Wände, die mit Klinkersteinen gebaut sind, mit kalkhaltigem Mörtel in den Fugen und beidseitig verputzt, dämpfen den Schall, wenn kein Metall darin verlegt ist. Heizungsleitungen und Wassersteigstränge zum Beispiel bestehen aus Metall. Zwar nur in Teilstücken, doch dafür reicht das hier schon. Metall trägt den Schall in schwindelerregende Höhen. Wenn keine Dämmung verlegt wurde. Wie hier. In diesem Fall bis in die Dachgeschosswohnung eines Altbaues.
Dort lebt Krafft.
Krafft nennt sein Leben ein notwendig gewordenes Übel, wenn ihn jemand danach fragt.
Ich hasse laute Musik, schrie Krafft ohne Vorwarnung einmal dem Nachbar in dessen verblüfftes Gesicht. Drei Worte in einem Sprühregen von Speichel. Schreien Sie nicht, antwortete der Nachbar. Ich durchschaue Sie. Sie wollen ablenken, Krafft.

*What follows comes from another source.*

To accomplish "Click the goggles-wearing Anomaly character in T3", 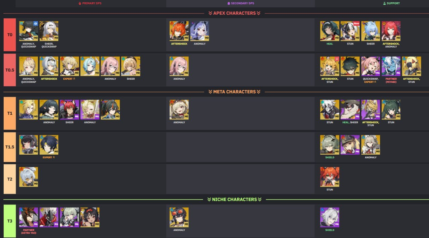I will 179,217.
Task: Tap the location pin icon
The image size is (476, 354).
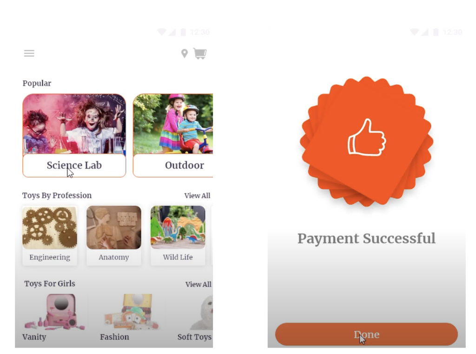Action: click(184, 53)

Krafft hatte was mit der jungen Frau des Hausmeisters. Das wiederum wissen nur die junge Frau und Krafft. Dass das so sei, glaubten wiederum nur die Beiden zu wissen. Wobei die stille Post in diesem Haus dazu beitrug, dass Krafft’s schüchtern gewordenes Grüßen im Stiegenhaus mittlerweile ignoriert wird. So wie auch Krafft als Mensch gerade eben geduldet, ansonsten mit großer Hingabe totgeschwiegen wird. Die junge Frau beantragte irgendwann dann doch die Scheidung und als Krafft nach einer seiner ausgiebigen Zechtouren das Haustor aufsperrte, wartete dahinter der Hausbesorger, zerrte ihn am Mantelstoff ins Dunkel des Stiegenhauses und verprügelte ihn mit konsequenter Härte.
Ich bin mit dem Gesicht auf der Dachtreppe aufgeschlagen, erzählte Krafft dem behandelnden Arzt. Es wird länger dauern, Ihre Nase ist gebrochen, sagte der Arzt und glaubte Krafft kein Wort. Jetzt ist der Hausmeister weggezogen.
Sonnabends klopft Krafft, wie auch früher an den Vormittagen, an die Tür der jungen Frau, hält eine Schachtel Pralinen an seine Brust gedrückt und fühlt sich unbeobachtet, wenn er durch die spaltbreit geöffnete Tür schlüpft.
An Sonnabenden ist es mit dem Schall besonders schlimm. An den Sonnabenden pocht der verheilende Riss im Nasenbein doppelt so schmerzhaft. An den Sonnabenden finden mit steter Regelmäßigkeit die Feten in der Wohnung des Nachbars statt. Der Nachbar spielt dann bodenständige Schlagermusik auf seiner Stereoanlage. So sagt der Nachbar dazu. Bis die Wände wackeln, sagt er.
Da begann Krafft zu überlegen. Mit seinem Mut war es noch nicht weit. Aber es war schon vorhersehbar.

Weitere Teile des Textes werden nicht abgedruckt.